Former Senate Democratic Leader Tom Daschle and former Federal Emergency Management Agency Director James Lee Witt criticized the government’s response to Hurricane Katrina during the first of a series of discussions hosted by Daschle Wednesday at the Center for American Progress.

Daschle, a visiting professor at the Georgetown Public Policy Institute, will speak with a different national leader during each event throughout the series, “Conversations with Daschle.”

Daschle introduced the discussion by comparing the relief efforts of recent emergencies that the United States has faced, particularly the Sept. 11, 2001 terrorist attacks and Hurricane Katrina.

“What struck me was the contrast between Katrina and 9/11,” Daschle said. “We were literally dumbfounded and I’ll say angry [about the relief efforts for Katrina].”

Witt, who currently heads the disaster consulting firm James Lee Witt Associates, criticized FEMA and the federal government for what he called their lackluster relief efforts in the wake of Hurricanes Katrina and Rita. He emphasized the need for the federal government to raise public awareness about disaster management and incorporate the private sector more in relief efforts.

“Today, even an hour makes a difference,” Witt said. “The laws we have today, and the policies we have today, need to be changed.”

Witt also said that the directors of FEMA and other federal agencies must be qualified and capable.

“Leadership in that agency is so critical,” Witt said.

Daschle echoed this sentiment, saying that the federal government must be fully committed to disaster relief, especially now that an avian flu outbreak is a potential threat.

“We need more leadership,” Daschle said.

The calls for leadership at the agency came amidst questions about former FEMA Director Mike Brown, who resigned in September under the pressure of public criticism targeting his leadership in the wake of Hurricane Katrina.

Witt, who served as FEMA director for eight years under former president Bill Clinton, said that the agency was in disarray when he first arrived.

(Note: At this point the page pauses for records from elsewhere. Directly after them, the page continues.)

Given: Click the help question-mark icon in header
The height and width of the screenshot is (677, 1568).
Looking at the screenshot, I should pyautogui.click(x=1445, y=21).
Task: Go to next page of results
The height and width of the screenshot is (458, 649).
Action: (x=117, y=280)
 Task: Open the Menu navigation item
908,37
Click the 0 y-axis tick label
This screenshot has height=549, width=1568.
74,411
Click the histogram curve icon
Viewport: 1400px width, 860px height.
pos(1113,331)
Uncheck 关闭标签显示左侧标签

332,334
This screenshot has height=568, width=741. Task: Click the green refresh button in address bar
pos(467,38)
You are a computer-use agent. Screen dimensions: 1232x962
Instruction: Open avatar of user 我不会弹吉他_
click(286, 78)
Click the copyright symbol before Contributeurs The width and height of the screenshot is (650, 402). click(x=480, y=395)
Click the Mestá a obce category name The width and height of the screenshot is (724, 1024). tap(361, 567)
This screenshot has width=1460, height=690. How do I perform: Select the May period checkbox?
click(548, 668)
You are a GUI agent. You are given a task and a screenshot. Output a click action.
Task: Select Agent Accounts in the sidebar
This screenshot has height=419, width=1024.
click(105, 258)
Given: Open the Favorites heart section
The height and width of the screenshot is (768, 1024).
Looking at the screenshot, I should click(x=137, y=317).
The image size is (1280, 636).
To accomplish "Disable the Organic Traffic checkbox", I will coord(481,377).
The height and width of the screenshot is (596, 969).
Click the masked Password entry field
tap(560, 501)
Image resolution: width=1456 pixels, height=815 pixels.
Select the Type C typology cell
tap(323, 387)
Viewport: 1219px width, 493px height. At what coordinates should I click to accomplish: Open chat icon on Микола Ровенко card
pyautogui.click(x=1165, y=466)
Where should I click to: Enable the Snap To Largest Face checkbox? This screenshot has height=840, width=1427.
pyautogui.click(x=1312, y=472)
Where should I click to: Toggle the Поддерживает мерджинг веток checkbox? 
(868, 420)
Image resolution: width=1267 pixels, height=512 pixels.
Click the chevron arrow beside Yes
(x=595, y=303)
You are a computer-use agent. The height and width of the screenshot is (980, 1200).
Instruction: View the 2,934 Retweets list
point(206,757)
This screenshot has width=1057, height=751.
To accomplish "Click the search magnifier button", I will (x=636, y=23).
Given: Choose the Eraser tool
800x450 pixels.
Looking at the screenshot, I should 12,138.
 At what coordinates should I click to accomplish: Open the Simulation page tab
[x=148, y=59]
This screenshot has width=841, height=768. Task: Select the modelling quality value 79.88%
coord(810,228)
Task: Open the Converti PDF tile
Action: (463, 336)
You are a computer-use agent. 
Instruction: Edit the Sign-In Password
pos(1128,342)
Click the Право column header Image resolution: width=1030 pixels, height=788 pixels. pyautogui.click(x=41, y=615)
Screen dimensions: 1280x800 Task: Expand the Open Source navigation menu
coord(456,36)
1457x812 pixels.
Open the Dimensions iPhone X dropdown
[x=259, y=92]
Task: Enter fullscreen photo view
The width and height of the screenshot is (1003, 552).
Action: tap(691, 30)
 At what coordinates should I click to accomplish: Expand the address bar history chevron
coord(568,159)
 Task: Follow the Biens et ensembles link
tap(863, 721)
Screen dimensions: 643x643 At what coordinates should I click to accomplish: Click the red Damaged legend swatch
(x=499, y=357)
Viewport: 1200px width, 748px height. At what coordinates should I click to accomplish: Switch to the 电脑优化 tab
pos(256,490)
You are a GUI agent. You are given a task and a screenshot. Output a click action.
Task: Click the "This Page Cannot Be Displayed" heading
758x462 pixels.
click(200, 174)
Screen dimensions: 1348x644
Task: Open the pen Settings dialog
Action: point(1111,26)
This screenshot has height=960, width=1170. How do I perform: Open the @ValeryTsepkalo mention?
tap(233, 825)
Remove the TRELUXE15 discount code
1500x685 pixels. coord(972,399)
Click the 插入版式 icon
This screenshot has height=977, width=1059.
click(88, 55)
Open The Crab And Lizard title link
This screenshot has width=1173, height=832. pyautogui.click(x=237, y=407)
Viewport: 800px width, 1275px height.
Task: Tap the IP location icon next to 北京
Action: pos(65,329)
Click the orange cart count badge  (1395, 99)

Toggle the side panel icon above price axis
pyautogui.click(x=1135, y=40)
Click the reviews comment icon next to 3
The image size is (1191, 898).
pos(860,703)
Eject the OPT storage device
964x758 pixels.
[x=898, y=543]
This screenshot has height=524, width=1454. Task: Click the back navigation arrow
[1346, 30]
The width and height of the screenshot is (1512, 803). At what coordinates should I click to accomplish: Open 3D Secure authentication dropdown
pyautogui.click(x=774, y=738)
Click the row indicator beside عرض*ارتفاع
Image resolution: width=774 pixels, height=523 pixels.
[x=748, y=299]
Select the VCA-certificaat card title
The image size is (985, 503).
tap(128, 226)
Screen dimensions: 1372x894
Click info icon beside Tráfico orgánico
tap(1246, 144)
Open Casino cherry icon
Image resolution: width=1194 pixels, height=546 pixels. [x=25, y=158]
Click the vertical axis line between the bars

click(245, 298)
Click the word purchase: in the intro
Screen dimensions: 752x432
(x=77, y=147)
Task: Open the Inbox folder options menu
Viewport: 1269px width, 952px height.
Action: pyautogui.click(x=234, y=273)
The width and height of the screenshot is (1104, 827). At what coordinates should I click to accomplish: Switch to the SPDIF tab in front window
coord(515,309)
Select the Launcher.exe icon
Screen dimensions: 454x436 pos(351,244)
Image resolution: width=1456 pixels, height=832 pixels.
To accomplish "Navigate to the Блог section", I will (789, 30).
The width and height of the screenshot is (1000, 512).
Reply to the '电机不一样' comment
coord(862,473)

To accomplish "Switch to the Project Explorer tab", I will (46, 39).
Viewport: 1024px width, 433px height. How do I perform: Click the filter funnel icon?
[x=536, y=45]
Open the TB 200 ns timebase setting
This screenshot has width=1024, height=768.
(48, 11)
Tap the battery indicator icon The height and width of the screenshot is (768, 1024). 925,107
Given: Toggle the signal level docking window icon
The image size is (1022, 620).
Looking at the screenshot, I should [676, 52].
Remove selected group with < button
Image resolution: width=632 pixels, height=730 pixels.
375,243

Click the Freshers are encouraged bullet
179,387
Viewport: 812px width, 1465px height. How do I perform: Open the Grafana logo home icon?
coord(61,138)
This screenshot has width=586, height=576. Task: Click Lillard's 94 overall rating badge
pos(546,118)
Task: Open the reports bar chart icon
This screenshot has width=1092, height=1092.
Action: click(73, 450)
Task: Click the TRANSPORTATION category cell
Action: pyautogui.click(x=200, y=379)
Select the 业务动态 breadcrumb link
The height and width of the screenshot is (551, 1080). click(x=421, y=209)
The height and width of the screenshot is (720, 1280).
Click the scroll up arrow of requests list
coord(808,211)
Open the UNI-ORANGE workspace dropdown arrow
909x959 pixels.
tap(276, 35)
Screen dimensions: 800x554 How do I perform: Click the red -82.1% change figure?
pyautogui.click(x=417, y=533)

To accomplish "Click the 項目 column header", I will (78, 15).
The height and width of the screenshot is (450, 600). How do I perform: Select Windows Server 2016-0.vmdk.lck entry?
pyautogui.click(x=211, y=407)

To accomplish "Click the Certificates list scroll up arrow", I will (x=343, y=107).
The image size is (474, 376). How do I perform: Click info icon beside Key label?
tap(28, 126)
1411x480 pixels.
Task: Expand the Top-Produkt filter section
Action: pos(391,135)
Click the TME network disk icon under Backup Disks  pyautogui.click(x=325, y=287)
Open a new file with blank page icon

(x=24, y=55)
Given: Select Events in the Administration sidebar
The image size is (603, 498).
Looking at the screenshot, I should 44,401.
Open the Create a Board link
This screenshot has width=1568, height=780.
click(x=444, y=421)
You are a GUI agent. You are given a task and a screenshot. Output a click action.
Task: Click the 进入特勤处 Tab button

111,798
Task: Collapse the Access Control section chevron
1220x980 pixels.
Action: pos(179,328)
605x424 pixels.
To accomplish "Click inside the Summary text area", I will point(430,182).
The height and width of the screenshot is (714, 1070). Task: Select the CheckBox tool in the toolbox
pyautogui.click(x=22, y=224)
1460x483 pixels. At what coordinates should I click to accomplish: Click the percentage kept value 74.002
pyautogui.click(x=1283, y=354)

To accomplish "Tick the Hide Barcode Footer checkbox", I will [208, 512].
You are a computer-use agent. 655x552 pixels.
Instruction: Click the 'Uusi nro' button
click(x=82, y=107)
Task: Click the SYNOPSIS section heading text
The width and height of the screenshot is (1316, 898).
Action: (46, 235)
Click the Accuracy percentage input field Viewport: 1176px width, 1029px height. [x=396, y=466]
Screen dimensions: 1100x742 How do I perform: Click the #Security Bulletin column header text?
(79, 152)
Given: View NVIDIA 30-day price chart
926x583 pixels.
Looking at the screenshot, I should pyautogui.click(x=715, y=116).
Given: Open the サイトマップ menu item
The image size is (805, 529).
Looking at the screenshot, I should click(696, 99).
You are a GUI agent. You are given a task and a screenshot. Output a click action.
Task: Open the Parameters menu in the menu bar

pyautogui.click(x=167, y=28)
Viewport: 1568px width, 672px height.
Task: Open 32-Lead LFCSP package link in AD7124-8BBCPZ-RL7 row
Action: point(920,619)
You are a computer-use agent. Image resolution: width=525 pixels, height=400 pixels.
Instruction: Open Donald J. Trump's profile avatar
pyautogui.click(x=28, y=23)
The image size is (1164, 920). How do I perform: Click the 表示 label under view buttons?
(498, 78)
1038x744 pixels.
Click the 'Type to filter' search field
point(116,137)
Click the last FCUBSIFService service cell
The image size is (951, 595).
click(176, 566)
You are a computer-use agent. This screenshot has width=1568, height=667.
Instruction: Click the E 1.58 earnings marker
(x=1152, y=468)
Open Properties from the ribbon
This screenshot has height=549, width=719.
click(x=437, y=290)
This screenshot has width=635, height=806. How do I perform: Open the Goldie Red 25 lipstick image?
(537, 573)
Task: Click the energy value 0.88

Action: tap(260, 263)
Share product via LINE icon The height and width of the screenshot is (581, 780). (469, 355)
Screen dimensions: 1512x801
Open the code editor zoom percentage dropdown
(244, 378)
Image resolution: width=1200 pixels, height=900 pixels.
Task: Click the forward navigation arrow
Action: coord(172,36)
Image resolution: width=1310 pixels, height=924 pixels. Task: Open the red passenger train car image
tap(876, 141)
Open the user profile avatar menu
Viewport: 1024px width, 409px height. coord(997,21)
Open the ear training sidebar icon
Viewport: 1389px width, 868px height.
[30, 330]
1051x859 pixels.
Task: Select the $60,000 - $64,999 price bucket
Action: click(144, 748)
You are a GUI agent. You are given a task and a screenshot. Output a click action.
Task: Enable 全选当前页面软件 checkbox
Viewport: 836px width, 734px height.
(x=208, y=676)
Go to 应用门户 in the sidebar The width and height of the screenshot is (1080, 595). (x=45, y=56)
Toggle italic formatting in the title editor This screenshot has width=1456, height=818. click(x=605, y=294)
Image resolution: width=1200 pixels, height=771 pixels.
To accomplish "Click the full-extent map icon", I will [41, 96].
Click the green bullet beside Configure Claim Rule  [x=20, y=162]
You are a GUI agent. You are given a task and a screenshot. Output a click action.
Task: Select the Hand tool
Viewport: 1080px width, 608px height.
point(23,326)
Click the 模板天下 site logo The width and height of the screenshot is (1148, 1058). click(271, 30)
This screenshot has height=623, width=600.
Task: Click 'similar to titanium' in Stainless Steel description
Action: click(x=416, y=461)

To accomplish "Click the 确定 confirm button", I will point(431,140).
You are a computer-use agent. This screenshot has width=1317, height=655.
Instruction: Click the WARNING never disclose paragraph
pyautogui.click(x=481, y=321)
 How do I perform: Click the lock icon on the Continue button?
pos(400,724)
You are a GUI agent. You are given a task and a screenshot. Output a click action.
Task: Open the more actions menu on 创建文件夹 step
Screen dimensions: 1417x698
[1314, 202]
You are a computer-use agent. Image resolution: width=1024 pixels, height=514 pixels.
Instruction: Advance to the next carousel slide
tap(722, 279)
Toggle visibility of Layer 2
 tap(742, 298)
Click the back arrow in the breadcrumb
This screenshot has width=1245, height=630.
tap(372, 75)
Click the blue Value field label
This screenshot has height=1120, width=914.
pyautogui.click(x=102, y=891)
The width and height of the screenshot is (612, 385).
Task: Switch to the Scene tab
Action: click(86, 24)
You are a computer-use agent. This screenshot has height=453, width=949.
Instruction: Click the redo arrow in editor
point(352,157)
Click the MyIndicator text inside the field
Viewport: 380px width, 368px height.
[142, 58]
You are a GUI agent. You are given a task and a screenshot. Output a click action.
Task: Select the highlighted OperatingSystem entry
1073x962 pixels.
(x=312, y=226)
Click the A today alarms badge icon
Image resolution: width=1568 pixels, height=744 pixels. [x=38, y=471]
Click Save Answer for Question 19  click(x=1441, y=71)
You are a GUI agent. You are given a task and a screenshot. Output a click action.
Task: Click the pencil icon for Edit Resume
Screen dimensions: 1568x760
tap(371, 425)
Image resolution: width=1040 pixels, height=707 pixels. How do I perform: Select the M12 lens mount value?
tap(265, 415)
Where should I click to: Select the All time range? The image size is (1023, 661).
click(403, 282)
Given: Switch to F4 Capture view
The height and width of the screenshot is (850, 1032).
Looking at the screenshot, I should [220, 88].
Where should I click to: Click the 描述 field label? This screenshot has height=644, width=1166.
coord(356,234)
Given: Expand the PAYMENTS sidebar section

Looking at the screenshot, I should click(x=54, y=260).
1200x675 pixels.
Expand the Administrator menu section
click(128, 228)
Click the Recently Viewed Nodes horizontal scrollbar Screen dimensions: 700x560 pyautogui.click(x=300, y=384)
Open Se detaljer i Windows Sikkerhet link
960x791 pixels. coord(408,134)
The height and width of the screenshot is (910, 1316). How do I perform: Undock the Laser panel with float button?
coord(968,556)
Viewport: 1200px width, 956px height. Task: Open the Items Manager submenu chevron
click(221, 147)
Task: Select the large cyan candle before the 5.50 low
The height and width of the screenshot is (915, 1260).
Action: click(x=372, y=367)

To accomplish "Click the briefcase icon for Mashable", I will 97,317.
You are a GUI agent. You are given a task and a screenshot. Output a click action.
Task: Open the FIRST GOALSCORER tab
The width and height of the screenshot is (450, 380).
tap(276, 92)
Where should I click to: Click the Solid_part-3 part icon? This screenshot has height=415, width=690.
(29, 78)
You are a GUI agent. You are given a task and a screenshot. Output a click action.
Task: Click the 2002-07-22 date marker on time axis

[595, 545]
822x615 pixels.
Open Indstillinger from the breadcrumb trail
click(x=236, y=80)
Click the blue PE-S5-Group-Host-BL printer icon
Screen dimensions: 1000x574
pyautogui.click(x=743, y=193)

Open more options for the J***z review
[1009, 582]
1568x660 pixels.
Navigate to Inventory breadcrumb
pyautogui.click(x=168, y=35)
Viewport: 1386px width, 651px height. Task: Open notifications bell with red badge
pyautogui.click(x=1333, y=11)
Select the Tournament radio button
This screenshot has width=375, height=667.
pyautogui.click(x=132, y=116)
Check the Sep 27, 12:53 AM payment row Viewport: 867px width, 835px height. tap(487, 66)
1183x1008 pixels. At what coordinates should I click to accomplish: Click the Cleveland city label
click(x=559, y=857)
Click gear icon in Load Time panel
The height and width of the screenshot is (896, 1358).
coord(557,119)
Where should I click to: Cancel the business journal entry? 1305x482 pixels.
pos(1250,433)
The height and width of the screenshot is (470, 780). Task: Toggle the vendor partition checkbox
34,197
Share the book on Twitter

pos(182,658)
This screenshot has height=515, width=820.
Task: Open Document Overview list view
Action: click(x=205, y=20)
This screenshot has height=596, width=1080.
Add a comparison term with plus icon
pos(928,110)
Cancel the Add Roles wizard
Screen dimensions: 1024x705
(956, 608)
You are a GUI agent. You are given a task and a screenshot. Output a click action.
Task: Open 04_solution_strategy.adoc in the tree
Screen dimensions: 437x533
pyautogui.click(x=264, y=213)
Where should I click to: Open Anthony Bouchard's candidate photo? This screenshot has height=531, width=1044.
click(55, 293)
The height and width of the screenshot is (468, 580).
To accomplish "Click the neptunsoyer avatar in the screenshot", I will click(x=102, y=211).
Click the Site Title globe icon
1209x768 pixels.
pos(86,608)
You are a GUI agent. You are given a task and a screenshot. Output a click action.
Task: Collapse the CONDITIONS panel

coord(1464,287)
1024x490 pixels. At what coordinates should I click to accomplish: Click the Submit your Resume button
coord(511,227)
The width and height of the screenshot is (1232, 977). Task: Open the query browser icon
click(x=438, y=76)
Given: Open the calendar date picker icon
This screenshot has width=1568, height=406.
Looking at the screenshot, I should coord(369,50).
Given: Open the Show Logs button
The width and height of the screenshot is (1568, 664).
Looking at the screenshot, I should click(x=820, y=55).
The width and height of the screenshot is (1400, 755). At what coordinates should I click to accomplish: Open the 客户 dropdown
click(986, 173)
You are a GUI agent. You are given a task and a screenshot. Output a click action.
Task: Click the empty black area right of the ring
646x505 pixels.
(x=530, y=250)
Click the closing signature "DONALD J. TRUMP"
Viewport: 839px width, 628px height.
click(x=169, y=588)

“[The FEMA employees] looked like the most demoralized public servants ever,” Witt said. “They looked like they were going to a funeral.”

Witt said that he instituted many changed during his tenure, including instituting an “open door policy” in his office and removing what he called the “good ‘ole boy system” for promotion.

“When I left in 2001, I’ll guarantee you you could look at that senior staff meeting [of FEMA] and it looked like America,” Witt said. “We took it into the 21st century as fast as we could.”

Witt said that despite the federal government’s failures after Hurricane Katrina, New Orleans and the Gulf region hold hope for the future.

“Right now is the best time in the world for anyone to make, rebuild New Orleans even better than it already was,” Witt said.

The event was co-sponsored by the GPPI and the CAP and was broadcast live on the Internet.